Ma, detto questo, sarebbe un doppio grave errore immaginare sia che il Nord Est può “fare da solo”, prescindendo da come va il resto dell’Italia, sia che il Paese nel suo complesso possa farsi trainare dalla sua zona più forte. Certo, i dati presentati ieri dalla Regione, secondo cui i cittadini veneti danno all’Erario mediamente 5692 euro all’anno ma se ne vedono tornare meno della metà, cioè il 41% del proprio pil, contro una media nazionale che supera il 54%, farebbero desiderare un regime autarchico, e buona notte.

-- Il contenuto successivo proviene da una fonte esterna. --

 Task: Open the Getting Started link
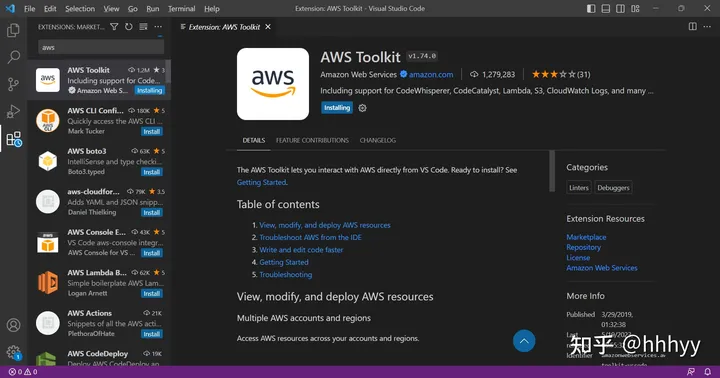click(x=261, y=182)

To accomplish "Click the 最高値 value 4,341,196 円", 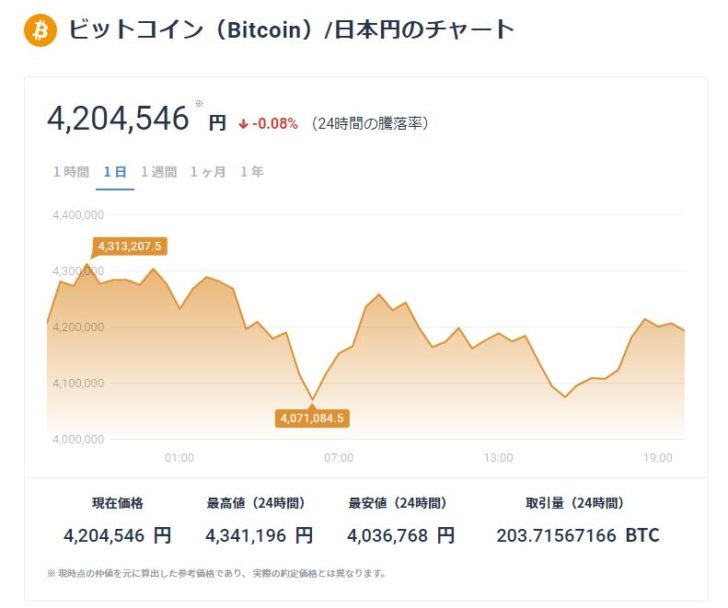I will pyautogui.click(x=259, y=535).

Ma sappiamo che nel mondo globale i meccanismi di interdipendenza sono più forti e vincolanti di quanto non appaia, e non bisogna cadere in inutili tentazioni. Al contrario, occorre che il Veneto e il Nord-Est “lancino un’opa” sul Paese, conquistandolo. Deve cioè essere la politica locale a produrre una classe dirigente capace di “scalare” quella nazionale, così come l’imprenditoria a compiere un salto di qualità verso produzioni a più alto valore aggiunto, abbandonando il “terziario arretrato”, il nanismo delle imprese e l’industria obsoleta. Solo così il Veneto, il Nord-Est e l’Italia tutta potranno guardare al futuro con “sicuro” ottimismo.